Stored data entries

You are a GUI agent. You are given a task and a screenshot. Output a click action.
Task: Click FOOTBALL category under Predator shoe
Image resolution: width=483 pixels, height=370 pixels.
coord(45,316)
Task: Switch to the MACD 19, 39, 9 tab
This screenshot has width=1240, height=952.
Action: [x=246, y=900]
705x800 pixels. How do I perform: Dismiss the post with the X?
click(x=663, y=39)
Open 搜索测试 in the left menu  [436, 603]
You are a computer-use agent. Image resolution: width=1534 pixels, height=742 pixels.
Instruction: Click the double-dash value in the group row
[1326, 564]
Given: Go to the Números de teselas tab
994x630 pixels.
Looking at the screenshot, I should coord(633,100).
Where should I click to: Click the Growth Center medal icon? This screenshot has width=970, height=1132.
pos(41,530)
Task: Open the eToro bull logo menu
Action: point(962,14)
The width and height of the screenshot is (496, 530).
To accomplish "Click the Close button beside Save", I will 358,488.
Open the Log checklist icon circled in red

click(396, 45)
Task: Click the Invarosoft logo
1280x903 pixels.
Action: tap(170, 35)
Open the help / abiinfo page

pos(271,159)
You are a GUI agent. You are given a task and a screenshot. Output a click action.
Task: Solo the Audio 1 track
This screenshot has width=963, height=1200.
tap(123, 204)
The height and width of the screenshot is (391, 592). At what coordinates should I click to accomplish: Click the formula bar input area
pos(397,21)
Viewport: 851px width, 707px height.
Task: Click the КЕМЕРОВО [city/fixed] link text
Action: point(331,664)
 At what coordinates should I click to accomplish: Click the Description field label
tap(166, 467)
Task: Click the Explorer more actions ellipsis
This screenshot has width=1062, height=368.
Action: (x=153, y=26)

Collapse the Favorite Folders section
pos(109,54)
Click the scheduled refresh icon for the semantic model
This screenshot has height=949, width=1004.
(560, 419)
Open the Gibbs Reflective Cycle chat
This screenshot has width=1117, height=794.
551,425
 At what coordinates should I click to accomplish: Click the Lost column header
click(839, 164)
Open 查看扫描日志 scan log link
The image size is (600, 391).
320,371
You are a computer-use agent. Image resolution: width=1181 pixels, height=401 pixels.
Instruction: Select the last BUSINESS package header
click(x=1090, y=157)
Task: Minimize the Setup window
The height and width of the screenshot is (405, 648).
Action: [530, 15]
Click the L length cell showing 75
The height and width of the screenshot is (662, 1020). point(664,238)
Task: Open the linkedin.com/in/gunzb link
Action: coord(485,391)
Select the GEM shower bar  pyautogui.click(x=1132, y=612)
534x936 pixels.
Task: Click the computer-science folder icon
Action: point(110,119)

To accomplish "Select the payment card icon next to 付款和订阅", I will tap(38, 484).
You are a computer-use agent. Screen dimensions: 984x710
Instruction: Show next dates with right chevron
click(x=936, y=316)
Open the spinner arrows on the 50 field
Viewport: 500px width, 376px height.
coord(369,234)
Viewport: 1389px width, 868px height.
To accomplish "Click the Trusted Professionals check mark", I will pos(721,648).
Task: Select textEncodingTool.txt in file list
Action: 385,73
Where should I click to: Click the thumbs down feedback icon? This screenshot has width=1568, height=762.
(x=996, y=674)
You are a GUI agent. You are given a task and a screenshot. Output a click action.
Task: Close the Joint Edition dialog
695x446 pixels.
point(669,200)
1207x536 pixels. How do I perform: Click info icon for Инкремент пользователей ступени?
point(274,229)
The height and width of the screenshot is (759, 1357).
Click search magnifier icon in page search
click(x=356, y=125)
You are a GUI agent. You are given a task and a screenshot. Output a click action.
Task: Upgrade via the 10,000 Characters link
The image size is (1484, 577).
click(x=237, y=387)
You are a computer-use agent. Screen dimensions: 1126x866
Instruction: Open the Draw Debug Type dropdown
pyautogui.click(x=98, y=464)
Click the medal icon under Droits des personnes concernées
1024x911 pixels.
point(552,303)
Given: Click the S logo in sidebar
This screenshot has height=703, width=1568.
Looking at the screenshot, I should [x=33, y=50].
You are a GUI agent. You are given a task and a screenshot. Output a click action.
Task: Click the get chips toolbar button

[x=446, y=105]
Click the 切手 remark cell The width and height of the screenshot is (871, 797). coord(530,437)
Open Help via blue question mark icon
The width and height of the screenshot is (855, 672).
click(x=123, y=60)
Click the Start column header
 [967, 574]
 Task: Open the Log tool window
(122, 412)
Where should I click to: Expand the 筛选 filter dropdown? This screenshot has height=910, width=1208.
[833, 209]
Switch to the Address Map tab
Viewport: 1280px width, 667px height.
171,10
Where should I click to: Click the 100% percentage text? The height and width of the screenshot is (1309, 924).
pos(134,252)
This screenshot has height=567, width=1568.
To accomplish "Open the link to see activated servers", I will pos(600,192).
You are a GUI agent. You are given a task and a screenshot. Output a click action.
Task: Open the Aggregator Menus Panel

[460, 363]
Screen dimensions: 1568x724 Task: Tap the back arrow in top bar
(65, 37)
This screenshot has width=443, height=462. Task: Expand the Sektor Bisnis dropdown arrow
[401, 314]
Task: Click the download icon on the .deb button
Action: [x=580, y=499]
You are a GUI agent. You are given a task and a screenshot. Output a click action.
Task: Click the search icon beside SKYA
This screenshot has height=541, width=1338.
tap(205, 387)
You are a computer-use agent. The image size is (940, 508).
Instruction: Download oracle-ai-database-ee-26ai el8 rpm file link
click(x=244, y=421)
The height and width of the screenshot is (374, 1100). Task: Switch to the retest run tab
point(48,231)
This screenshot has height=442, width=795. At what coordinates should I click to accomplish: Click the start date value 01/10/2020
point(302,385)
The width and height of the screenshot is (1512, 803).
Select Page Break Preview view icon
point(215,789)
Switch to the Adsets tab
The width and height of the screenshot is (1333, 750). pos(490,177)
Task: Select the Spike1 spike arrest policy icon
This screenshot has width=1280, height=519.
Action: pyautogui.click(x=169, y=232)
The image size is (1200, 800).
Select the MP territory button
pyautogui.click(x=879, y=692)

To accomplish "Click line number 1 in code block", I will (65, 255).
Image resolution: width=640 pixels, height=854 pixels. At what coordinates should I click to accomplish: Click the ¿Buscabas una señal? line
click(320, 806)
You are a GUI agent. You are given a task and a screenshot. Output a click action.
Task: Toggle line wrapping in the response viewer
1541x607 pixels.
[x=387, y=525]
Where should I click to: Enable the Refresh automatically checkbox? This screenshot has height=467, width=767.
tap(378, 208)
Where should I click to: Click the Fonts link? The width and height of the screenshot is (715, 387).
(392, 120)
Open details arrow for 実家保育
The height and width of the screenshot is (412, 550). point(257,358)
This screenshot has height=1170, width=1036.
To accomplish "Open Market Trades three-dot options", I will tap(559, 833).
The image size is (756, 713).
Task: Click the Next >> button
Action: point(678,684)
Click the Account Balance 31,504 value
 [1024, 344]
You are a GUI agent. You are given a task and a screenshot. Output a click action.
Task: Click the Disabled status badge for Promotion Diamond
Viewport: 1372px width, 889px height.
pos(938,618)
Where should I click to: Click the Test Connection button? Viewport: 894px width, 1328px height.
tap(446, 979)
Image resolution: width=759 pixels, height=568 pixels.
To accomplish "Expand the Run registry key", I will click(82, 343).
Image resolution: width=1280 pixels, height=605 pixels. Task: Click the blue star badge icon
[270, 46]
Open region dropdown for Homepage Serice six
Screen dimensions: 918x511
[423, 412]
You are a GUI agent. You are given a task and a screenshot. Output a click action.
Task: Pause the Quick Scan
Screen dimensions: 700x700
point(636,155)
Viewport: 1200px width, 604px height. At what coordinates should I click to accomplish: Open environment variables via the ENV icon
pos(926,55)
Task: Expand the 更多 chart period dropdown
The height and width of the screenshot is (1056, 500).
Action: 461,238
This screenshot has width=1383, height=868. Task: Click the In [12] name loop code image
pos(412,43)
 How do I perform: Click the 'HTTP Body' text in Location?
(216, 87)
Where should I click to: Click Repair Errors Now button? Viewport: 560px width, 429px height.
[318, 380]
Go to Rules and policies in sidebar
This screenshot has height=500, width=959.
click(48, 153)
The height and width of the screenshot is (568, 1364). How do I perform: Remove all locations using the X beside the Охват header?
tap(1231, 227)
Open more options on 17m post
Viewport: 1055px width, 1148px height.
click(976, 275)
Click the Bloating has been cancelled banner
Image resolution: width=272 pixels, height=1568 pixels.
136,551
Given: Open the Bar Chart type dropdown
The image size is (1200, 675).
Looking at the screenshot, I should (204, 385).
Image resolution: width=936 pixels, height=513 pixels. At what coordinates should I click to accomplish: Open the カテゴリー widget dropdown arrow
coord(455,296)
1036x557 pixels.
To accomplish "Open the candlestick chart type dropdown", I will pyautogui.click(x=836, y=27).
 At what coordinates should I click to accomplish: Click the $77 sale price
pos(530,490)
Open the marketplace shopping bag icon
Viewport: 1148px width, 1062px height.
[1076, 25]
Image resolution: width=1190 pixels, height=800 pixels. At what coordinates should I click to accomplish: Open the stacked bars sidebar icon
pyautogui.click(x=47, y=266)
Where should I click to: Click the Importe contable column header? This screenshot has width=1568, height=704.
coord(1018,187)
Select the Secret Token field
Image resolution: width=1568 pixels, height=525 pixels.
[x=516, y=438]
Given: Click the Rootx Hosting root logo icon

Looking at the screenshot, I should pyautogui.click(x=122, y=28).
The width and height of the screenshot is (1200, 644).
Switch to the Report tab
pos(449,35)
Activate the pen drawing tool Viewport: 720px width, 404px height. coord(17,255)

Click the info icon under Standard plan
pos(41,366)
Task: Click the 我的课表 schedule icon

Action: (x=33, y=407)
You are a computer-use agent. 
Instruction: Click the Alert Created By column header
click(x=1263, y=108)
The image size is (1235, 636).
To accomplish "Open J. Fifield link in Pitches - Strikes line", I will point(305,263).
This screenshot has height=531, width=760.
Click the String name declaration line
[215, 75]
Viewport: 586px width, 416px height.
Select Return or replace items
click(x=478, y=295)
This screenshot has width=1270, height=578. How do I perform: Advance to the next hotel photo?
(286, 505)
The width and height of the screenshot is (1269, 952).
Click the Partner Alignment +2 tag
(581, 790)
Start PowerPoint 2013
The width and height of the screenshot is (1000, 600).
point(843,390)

What the task asks |
Copy out the lines above exactly, beginning at the one that contains "This screenshot has width=963, height=1200." and ending at the one that contains "Open the Gibbs Reflective Cycle chat".

Output |
This screenshot has width=963, height=1200.
tap(123, 204)
The height and width of the screenshot is (391, 592). At what coordinates should I click to accomplish: Click the formula bar input area
pos(397,21)
Viewport: 851px width, 707px height.
Task: Click the КЕМЕРОВО [city/fixed] link text
Action: point(331,664)
 At what coordinates should I click to accomplish: Click the Description field label
tap(166, 467)
Task: Click the Explorer more actions ellipsis
This screenshot has width=1062, height=368.
Action: (x=153, y=26)

Collapse the Favorite Folders section
pos(109,54)
Click the scheduled refresh icon for the semantic model
This screenshot has height=949, width=1004.
(560, 419)
Open the Gibbs Reflective Cycle chat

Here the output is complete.